Professor Tünde Fülöp has been a leader in the field of disruptions and relativistic “runaway” electrons associated with these events. She has systematically explored the physics of runaway electrons in tokamaks and beyond, and conducted unprecedented modelling efforts applicable to both existing experiments and future devices. As part of this endeavour, Professor Fülöp has investigated various facets of the problem, including runaway-electron-driven electromagnetic instabilities, the impact of different collision types, radiation reaction effects, and the role of partially ionized impurities on runaway electron dynamics. Additionally, she has evaluated and optimized disruption mitigation strategies involving external magnetic perturbations and massive material injection. Furthermore, Professor Fülöp has played a crucial role in overseeing the development of several open-source, state-of-the-art runaway modelling tools and synthetic diagnostics. These tools have gained widespread use in the scientific community, reflecting her commitment to advancing collective knowledge in the field.

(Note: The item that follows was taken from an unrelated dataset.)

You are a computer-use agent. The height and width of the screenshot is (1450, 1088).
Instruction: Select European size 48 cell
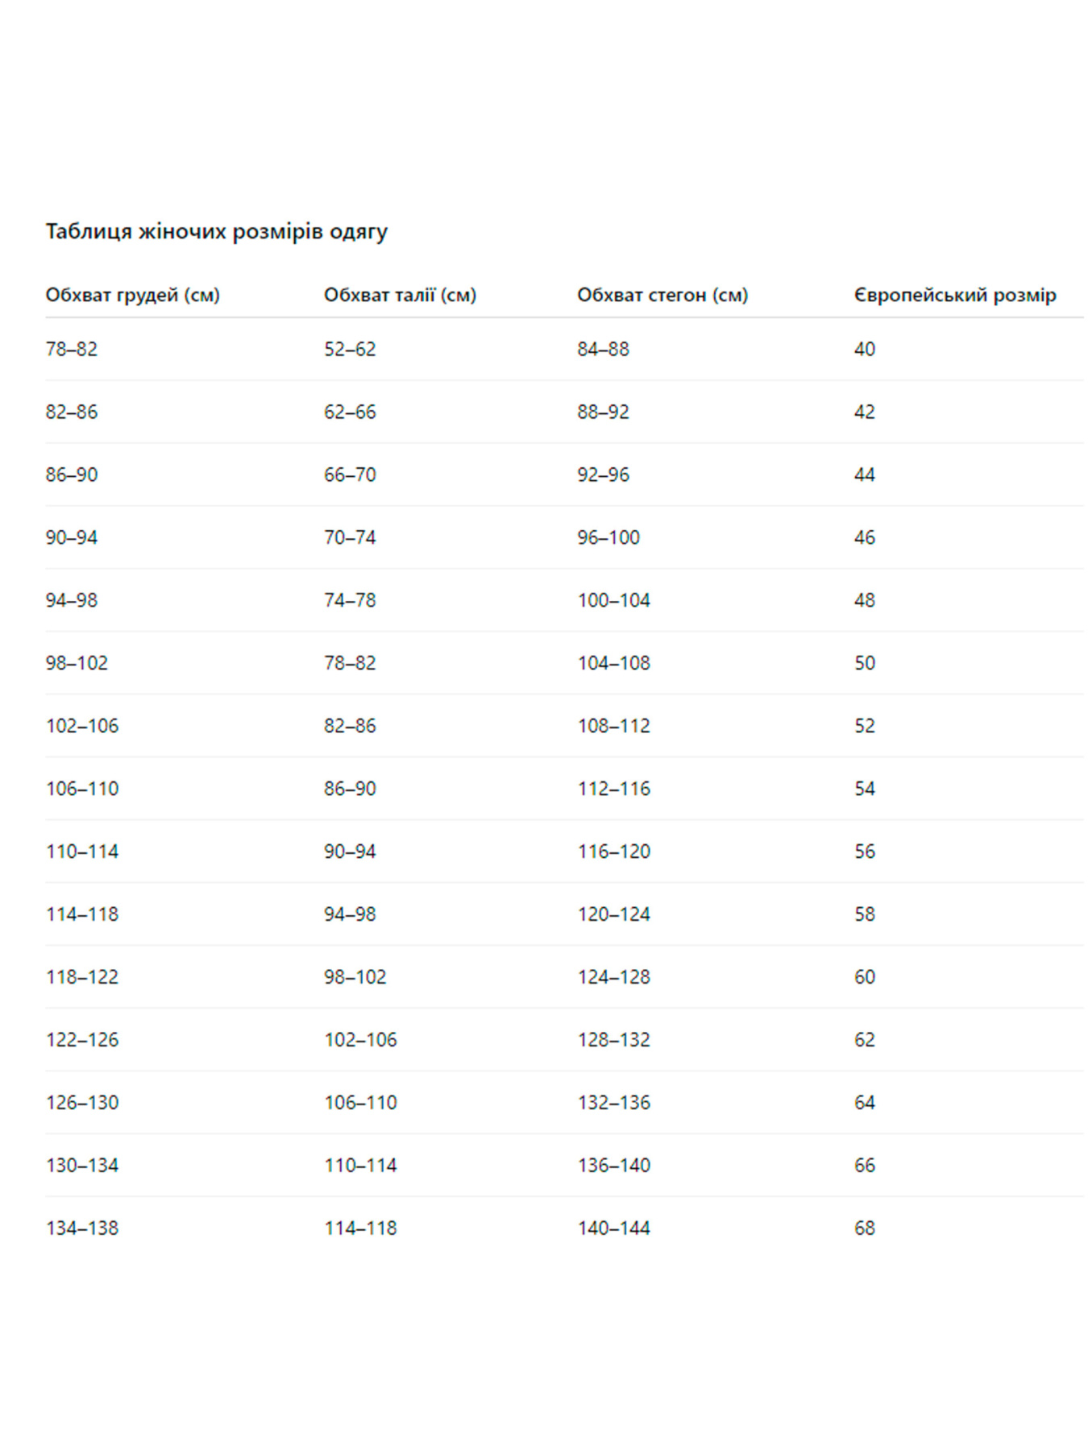(x=864, y=600)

Professor Per Helander has obtained seminal results in the theory of stellarator plasmas by systematically exploring the question of how the properties of magnetically confined plasmas depend on the geometry of the magnetic field. In most such plasmas, turbulent transport caused by micro-instabilities arising from plasma density and temperature gradients poses a significant challenge. Professor Helander foresaw a crucial development, the absence of the most important density-gradient-driven instability in certain types of magnetic fields. This prediction is believed to underpin the remarkable record plasma performance achieved in the Wendelstein 7-X stellarator. In addressing long-standing concerns about neoclassical impurity accumulation in stellarators, professor Helander demonstrated a possible route to avoiding it in collisionality regimes relevant to reactors. Furthermore, he identified important differences between stellarators and tokamaks concerning plasma rotation. On large scales, it is relatively slow in stellarators and governed by neoclassical processes even in the presence of turbulent transport, and on small scales zonal flows behave differently. These and other revelations have shaped the general understanding of stellarator plasmas and the burgeoning field of stellarator optimization.